What needs to be done:
In the entries below, starting at the line that contains "Tap the compose new tweet floating button" and running through the end of the entries, swap "dialog" for "window" and write those lines out again with nothing else changed. Omit the pictures from your answer.

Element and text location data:

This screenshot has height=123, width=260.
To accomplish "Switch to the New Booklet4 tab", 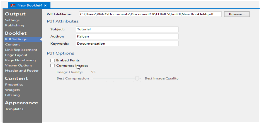I will click(29, 5).
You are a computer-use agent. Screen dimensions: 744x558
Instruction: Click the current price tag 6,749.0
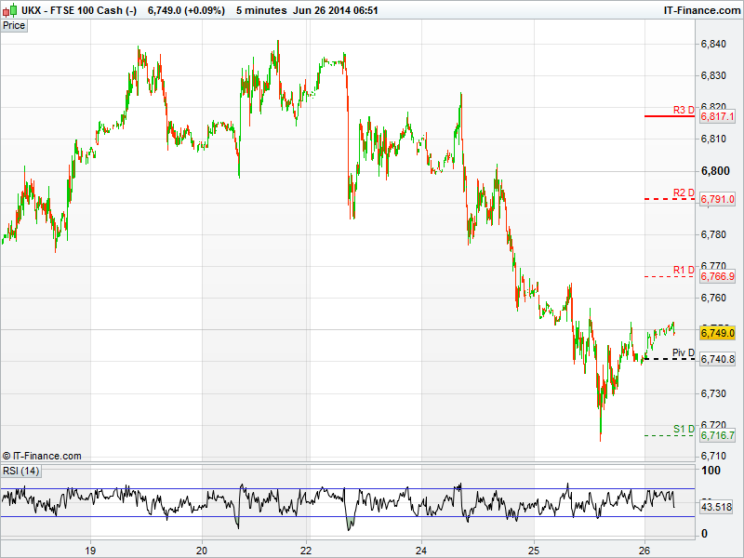click(717, 333)
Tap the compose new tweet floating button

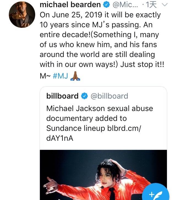click(x=155, y=193)
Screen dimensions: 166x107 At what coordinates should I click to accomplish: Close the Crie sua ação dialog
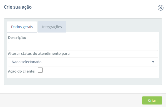pos(160,8)
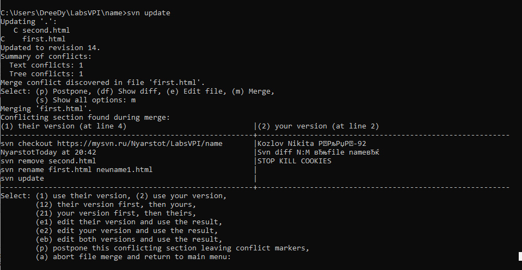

Written solution:
Tap the compose new tweet floating button

click(x=155, y=193)
Screen dimensions: 166x107 At what coordinates should I click to accomplish: Close the Crie sua ação window
pos(160,8)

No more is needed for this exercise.